Don’t tell. Don’t ever fucking tell. And if you do, you’d better have a real fucking good reason why and how you got into such harms way. You’d better be ready to stand up for yourself. You’d better be willing to fight just as hard as one fights against a rapist.

And don’t you ever fucking speak up about women’s issues. How dare we fight to protect our daughters.

How dare we get upset because we still live in a country that whispers… only bad girls get in that “sort of trouble”.

Don’t tell one’s story. No need to. Society already has it allll figured out for themselves.  

Do you want to hear more?  

The man who took her to the hospital was very kind during that horrible night. Very kind. Stayed and called the parents to say that the girl would be spending the weekend with them.

After that, they were never contacted, called or anything. It was all kept very quiet. The silence is what makes some feel that they are a suspect rather than a victim. A perp rather than a patient.

Later it was learned the coat was thrown away. And for some sick, self-inflicting, society spawned reason … the girl felt guilt that the coat was “ruined”. She was told due to the rape she’d most likely never be able to have children… she cried over that. But sadly, she also cried over a damn coat. She cried that no one called her. She cried that obviously she mustn’t say a word about it to anyone. She learned from the doctors, the nurses, everyone in the ER room that night, and from the man who found her… don’t tell. It’s easier that way.
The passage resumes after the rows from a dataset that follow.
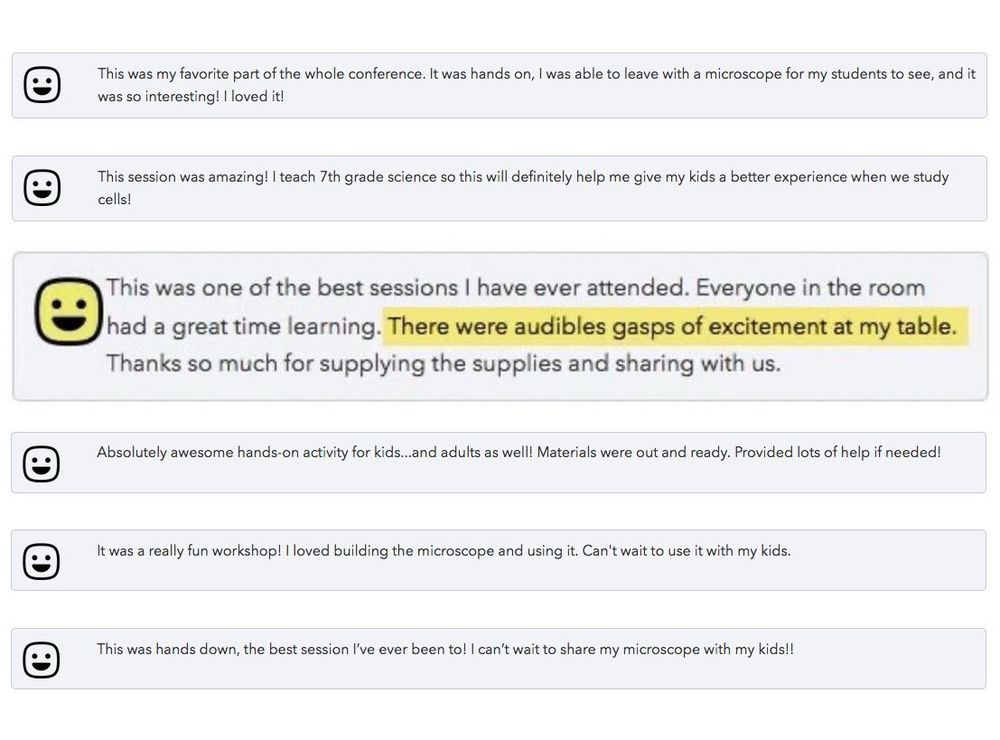Screen dimensions: 1000x740
Task: Open the 'favorite part of the whole conference' comment card
Action: (x=499, y=85)
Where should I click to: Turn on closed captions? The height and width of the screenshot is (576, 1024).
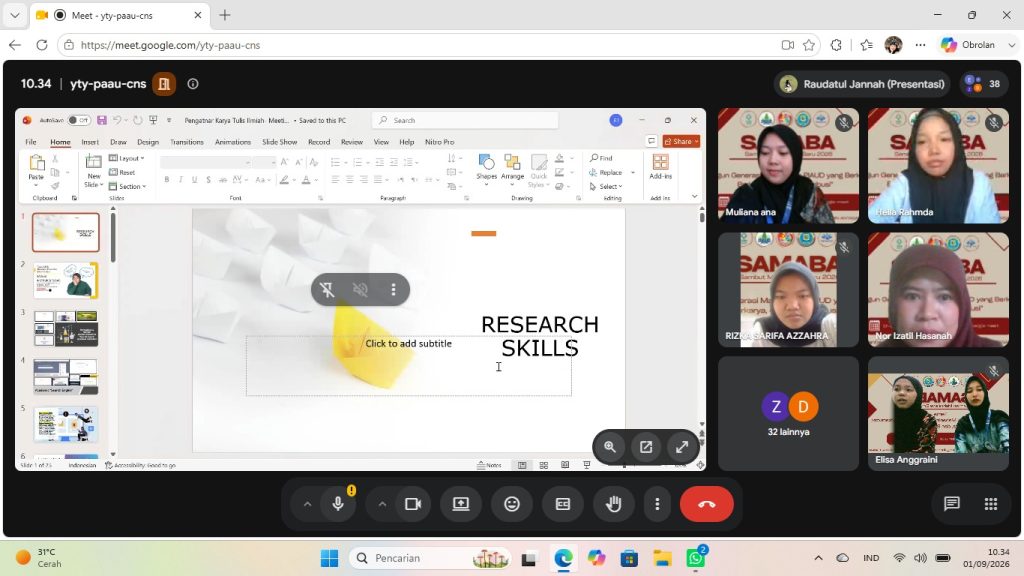point(562,504)
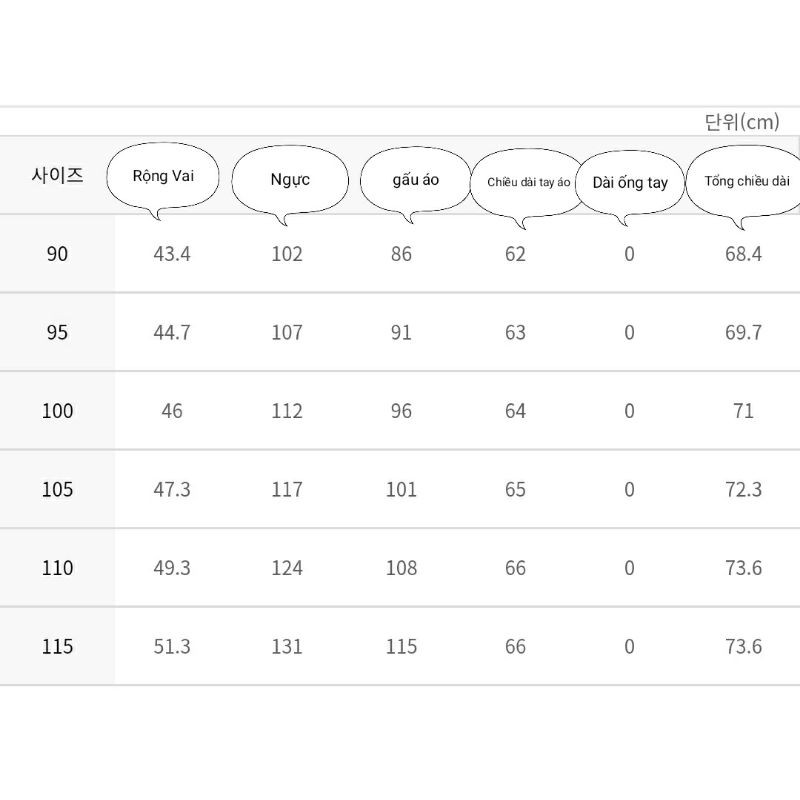Click the Rộng Vai speech bubble header
Screen dimensions: 800x800
(163, 177)
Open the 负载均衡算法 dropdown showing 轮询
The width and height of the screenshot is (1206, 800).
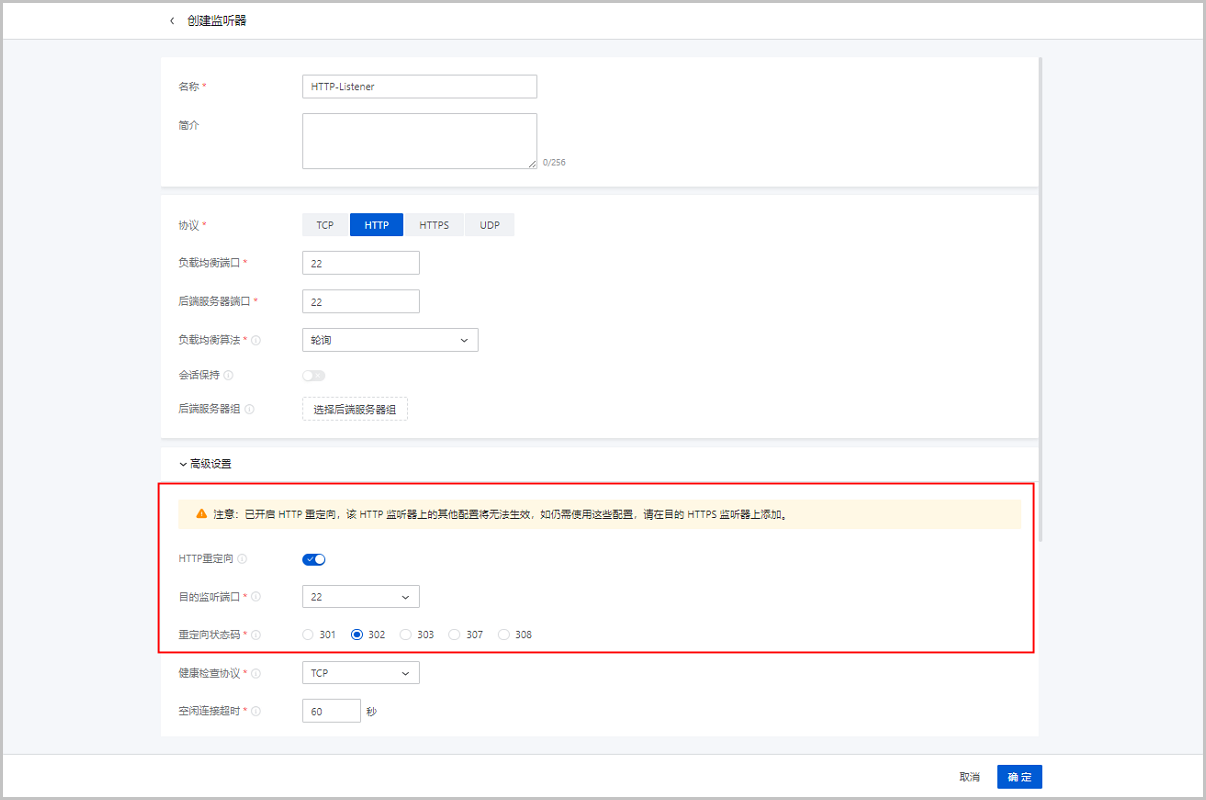(x=390, y=340)
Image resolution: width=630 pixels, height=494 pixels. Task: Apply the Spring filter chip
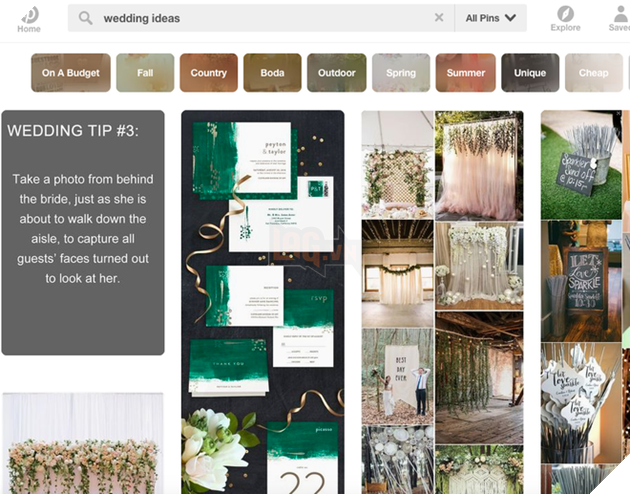[x=400, y=73]
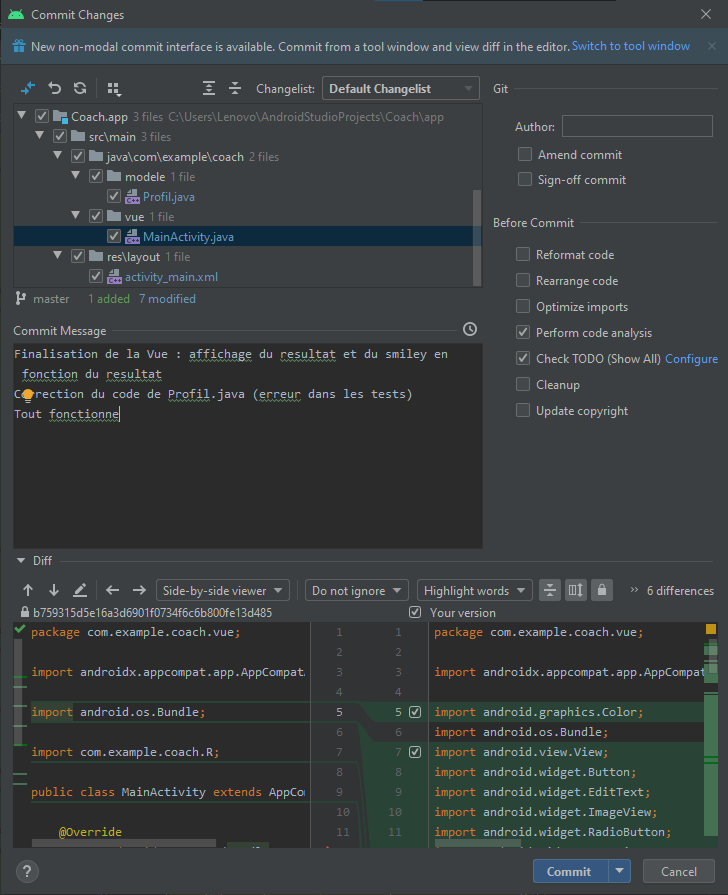728x895 pixels.
Task: Click the help question mark button
Action: pyautogui.click(x=29, y=870)
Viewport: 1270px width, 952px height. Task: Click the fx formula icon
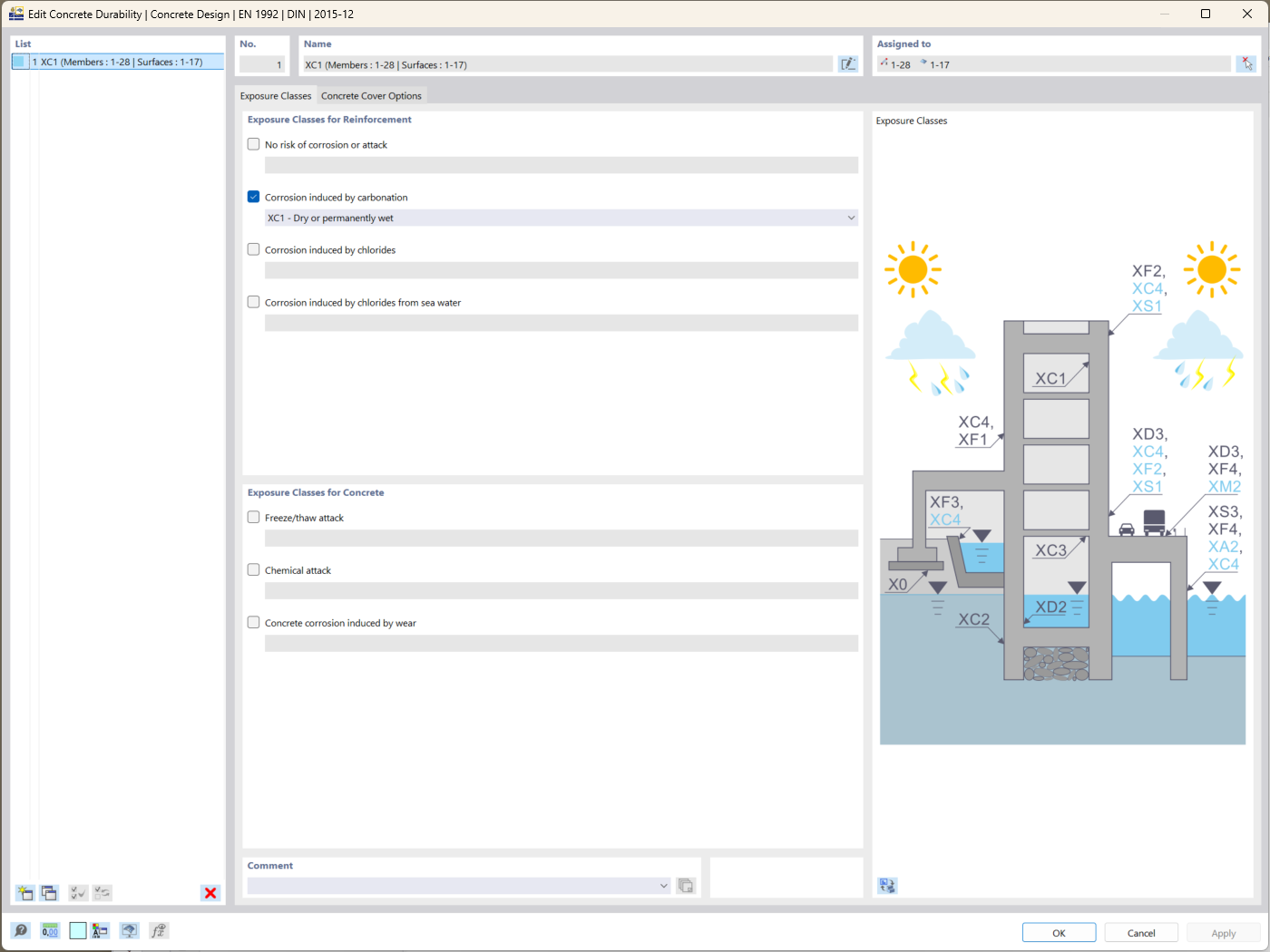point(159,930)
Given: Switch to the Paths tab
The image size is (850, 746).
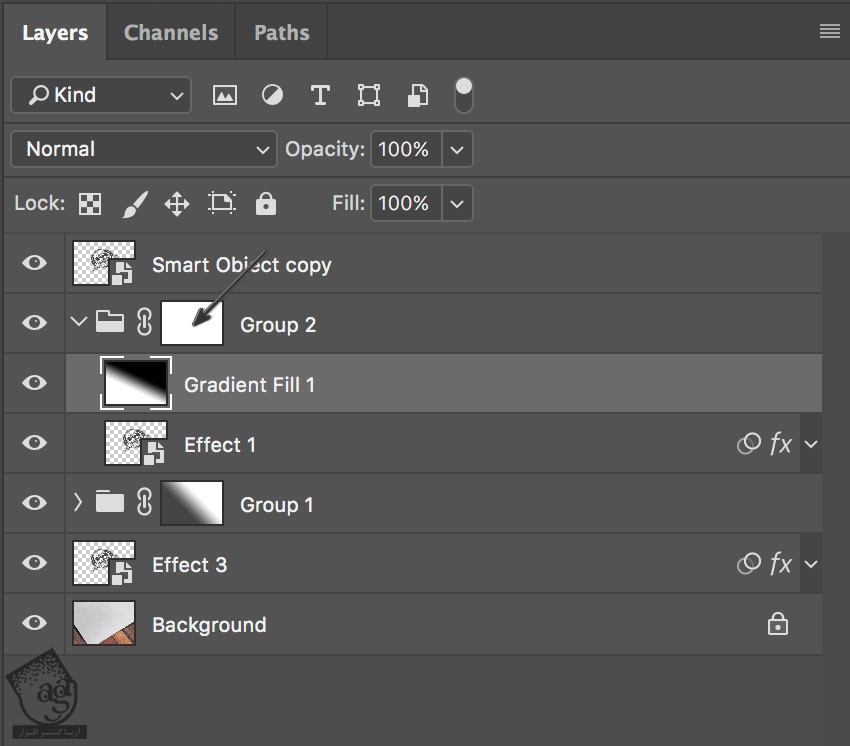Looking at the screenshot, I should [282, 32].
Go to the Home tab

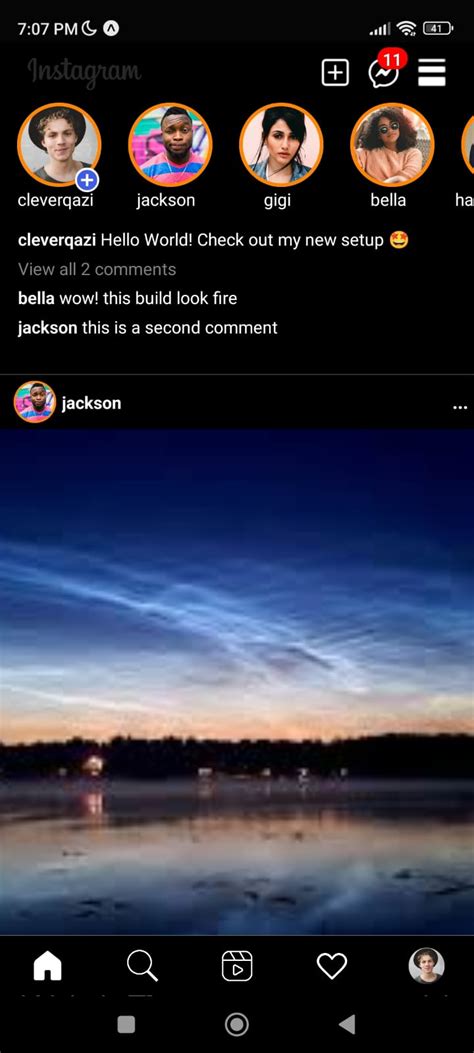tap(48, 966)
As easy as throwing away a coat. Gone and not thought about. Why would you want to bring THAT up?

Hows that for how we raise our daughters?  A coat is worth more than their rights to be protected from such shitty thoughts and guilt-trips??? We can not allow this to continue.  

Rage Rage Rage. We must never let them tell us to “shut the fuck up” or that our rights are “silly”.  

Somewhere, even today, a young girl is worried about a fucking coat being thrown away “because of her”.  

Shame. That is the key to it all. Why must we feel shame? Why must we feel compelled to not make waves, to remain quiet, to not speak out… too much?

A victim should never feel shame. But it’s such an easy way to shut out things we don’t want to deal with.

A patient would never be asked if she wanted to keep things quiet if she had been mugged and slashed while being robbed at an ATM machine? While being hit by a car on a bike path. While breaking their leg at soccer camp. There is no shame accompanying those matters. Why with rape?

We would never expect the code of silence over a mountain lion attack. One would never lay awake and wonder if the hospital will eventually contact your parents after a bike crash.

Shame never amounts to human dignity and human rights. Shame strips everything away. Shame controls us. Shame keeps us awake at night wondering why.

Are you still with me? Do you want to know how it ends?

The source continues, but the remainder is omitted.